$\mathbb{E}[\;X \;\mathbb{E}[X| \mathcal{A}]\;]=\mathbb{E}[\;\mathbb{E}[X\;| \mathcal{A}]^2\;]$?

Question

Let $X \in \mathcal{L}^2(\Omega,\mathcal{F},\mathbb{P})$ and $\mathcal{A} \subset \mathcal{F}$ be a sub-$\sigma$-algebra.
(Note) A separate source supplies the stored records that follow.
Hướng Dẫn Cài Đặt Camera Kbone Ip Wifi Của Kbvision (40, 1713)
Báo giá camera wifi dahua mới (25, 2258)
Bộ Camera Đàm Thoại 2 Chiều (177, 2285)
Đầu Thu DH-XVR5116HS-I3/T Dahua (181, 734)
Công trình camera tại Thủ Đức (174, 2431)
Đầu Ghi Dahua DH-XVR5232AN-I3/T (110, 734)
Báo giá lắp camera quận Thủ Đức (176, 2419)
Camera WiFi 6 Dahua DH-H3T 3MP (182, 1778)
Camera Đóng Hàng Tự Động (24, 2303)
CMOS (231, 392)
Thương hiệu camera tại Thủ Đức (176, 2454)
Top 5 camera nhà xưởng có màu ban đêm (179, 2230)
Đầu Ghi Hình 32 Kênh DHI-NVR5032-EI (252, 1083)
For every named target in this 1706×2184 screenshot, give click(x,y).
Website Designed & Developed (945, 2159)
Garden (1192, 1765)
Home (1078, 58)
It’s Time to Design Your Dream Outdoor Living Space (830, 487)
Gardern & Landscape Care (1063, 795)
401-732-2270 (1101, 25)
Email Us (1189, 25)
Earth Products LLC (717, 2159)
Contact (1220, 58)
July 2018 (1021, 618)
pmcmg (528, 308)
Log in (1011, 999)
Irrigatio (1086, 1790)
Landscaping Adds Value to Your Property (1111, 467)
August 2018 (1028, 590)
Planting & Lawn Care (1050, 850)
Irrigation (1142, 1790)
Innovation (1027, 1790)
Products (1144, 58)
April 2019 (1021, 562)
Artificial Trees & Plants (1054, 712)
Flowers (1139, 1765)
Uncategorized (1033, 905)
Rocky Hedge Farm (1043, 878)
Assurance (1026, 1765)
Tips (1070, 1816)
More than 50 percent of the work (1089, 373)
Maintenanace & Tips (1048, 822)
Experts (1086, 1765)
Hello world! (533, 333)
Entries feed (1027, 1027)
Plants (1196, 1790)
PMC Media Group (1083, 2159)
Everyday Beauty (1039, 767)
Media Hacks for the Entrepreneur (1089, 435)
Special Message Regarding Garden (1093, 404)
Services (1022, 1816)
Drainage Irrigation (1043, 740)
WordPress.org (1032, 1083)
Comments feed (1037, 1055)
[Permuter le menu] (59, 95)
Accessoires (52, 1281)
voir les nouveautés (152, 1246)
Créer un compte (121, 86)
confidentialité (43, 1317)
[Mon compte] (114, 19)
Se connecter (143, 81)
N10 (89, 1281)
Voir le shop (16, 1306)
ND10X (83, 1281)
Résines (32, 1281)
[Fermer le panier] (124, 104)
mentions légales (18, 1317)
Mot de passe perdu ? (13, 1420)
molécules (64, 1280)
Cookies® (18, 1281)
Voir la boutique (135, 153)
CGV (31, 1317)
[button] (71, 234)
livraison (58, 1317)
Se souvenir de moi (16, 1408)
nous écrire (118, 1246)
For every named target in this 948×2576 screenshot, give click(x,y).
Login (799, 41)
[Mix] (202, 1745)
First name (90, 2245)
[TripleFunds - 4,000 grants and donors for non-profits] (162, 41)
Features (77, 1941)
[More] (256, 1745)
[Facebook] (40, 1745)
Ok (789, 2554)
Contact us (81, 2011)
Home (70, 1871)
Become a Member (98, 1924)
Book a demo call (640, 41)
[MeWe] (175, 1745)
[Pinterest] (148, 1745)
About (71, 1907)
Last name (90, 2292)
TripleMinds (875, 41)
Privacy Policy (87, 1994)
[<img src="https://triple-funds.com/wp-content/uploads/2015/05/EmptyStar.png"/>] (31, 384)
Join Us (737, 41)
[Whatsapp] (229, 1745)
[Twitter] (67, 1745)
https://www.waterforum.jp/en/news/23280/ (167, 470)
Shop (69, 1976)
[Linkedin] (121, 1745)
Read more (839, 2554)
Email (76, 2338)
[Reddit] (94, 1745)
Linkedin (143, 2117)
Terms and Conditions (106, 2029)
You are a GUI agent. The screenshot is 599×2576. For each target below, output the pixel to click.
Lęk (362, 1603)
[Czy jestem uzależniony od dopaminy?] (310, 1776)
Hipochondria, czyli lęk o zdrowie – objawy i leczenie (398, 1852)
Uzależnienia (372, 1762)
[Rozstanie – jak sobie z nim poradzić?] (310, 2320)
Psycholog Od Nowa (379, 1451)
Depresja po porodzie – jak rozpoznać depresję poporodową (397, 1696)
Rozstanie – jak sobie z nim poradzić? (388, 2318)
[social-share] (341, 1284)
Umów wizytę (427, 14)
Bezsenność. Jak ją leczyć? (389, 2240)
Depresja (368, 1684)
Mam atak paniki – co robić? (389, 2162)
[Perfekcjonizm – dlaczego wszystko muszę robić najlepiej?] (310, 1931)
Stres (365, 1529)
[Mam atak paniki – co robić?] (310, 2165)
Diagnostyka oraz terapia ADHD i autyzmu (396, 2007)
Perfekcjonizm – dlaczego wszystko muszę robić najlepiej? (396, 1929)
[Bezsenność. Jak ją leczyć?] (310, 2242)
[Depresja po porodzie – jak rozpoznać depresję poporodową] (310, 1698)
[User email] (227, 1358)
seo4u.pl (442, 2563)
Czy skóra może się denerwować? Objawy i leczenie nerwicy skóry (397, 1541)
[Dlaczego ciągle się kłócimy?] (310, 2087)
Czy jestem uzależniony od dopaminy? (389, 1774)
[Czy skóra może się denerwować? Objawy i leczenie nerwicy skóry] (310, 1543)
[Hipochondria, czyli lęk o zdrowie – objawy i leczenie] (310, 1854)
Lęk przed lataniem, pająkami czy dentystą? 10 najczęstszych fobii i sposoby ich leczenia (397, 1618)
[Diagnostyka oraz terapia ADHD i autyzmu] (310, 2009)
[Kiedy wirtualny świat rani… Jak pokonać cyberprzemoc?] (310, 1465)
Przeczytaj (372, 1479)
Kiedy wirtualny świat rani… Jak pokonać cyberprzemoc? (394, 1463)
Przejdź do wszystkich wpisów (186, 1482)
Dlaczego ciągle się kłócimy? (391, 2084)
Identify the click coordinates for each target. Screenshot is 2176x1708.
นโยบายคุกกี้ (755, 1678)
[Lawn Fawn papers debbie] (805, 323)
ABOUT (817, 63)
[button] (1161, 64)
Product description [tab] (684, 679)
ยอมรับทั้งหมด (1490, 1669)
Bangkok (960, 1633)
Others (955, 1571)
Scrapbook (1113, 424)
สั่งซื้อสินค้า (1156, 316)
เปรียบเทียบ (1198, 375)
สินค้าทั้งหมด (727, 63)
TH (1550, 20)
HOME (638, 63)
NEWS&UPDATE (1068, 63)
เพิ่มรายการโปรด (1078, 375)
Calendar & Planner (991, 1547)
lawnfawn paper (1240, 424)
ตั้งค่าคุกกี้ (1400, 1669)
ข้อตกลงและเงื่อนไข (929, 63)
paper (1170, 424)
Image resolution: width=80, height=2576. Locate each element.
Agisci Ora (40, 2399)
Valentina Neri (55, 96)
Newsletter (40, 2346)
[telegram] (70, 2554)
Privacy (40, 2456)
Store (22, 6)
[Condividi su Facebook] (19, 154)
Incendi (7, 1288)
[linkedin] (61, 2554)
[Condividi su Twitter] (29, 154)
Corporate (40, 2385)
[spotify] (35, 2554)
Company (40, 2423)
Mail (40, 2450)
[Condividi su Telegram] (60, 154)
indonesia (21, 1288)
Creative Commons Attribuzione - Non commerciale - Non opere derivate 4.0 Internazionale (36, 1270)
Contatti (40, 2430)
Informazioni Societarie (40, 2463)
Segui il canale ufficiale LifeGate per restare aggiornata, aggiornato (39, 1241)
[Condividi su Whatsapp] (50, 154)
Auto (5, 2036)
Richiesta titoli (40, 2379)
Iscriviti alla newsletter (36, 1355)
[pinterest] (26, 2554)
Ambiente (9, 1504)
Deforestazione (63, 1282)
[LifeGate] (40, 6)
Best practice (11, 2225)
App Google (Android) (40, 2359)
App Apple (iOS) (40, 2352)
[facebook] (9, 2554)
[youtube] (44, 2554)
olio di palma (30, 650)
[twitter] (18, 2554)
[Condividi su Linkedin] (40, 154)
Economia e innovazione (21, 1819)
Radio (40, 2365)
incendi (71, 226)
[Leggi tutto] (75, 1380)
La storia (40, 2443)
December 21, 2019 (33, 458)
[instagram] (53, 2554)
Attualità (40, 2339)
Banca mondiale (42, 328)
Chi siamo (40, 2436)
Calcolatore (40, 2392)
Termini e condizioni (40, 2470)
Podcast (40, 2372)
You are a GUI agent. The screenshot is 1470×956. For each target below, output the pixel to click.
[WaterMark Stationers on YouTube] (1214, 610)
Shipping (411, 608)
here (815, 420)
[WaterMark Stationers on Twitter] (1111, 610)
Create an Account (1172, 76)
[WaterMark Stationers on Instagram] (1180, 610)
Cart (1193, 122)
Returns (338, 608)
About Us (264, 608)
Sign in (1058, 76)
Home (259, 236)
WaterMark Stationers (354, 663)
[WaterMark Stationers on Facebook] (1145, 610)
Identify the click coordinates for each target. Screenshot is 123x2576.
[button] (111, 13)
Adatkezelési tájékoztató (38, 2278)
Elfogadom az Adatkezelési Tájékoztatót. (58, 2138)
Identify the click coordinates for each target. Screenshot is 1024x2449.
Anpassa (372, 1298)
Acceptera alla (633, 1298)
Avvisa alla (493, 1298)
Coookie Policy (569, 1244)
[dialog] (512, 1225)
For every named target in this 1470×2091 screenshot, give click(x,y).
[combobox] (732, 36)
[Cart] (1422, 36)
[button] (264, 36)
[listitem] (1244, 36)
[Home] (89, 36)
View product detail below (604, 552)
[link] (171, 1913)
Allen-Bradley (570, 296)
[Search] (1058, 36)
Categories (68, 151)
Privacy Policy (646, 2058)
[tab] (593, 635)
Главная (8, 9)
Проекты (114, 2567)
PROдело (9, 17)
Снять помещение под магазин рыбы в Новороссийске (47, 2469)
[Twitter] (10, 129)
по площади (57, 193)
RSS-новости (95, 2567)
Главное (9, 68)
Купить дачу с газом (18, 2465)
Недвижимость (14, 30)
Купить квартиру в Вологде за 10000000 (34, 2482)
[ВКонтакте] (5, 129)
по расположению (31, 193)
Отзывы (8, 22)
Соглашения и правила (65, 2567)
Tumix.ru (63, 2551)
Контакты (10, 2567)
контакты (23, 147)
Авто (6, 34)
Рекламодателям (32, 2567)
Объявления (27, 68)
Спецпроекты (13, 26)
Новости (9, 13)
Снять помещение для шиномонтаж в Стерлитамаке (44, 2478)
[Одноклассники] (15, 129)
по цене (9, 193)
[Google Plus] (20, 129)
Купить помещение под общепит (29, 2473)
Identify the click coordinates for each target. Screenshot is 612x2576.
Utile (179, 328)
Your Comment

From the definition of the conditional expectation it follows that $\mathbb{E}[X]=\mathbb{E}[\mathbb{E}[X\;| \mathcal{A}]]$. But why do we obtain that even $$\mathbb{E}[\;X \;\mathbb{E}[X| \mathcal{A}]\;]=\mathbb{E}[\;\mathbb{E}[X\;| \mathcal{A}]^2\;]$$ holds?

Answer 1

$\mathbb{E}[\;X \;\mathbb{E}[X| \mathcal{A}]\;]=\mathbb{E}[ \xi]$ where $\xi = X \mathbb{E}[X| \mathcal{A}]$. Put $\eta = \mathbb{E}[X| \mathcal{A}]$. Then $\xi = \eta X$ and $E(\xi|A) = E( X \eta |A) = \eta E(X|A) = \eta \eta = \eta^2$, so $E(\xi|A) = \eta^2$ and $E (E(\xi|A)) = E\eta^2$. Thus $E \xi = E (E(\xi|A)) = E\eta^2$.

Answer 2

$$\newcommand\E{\mathbb E}\newcommand{\A}{\mathcal A} \E[\E[X\mid \A]^2]=\E[\color{blue}{\E[X\mid \A]}\cdot \E[X\mid \A]]=\E[\E[\color{blue}{\E[X\mid \A]}\cdot X\mid \A]]=\E[\E[X\mid A]\cdot X] $$ Step $2$ uses the fact that $\E[ZX\mid A]=Z\cdot E[X\mid A]$ whenever $Z\in \A$. Step $3$ uses the fact that $\E[\E[Y\mid \A]]=\E[Y]$.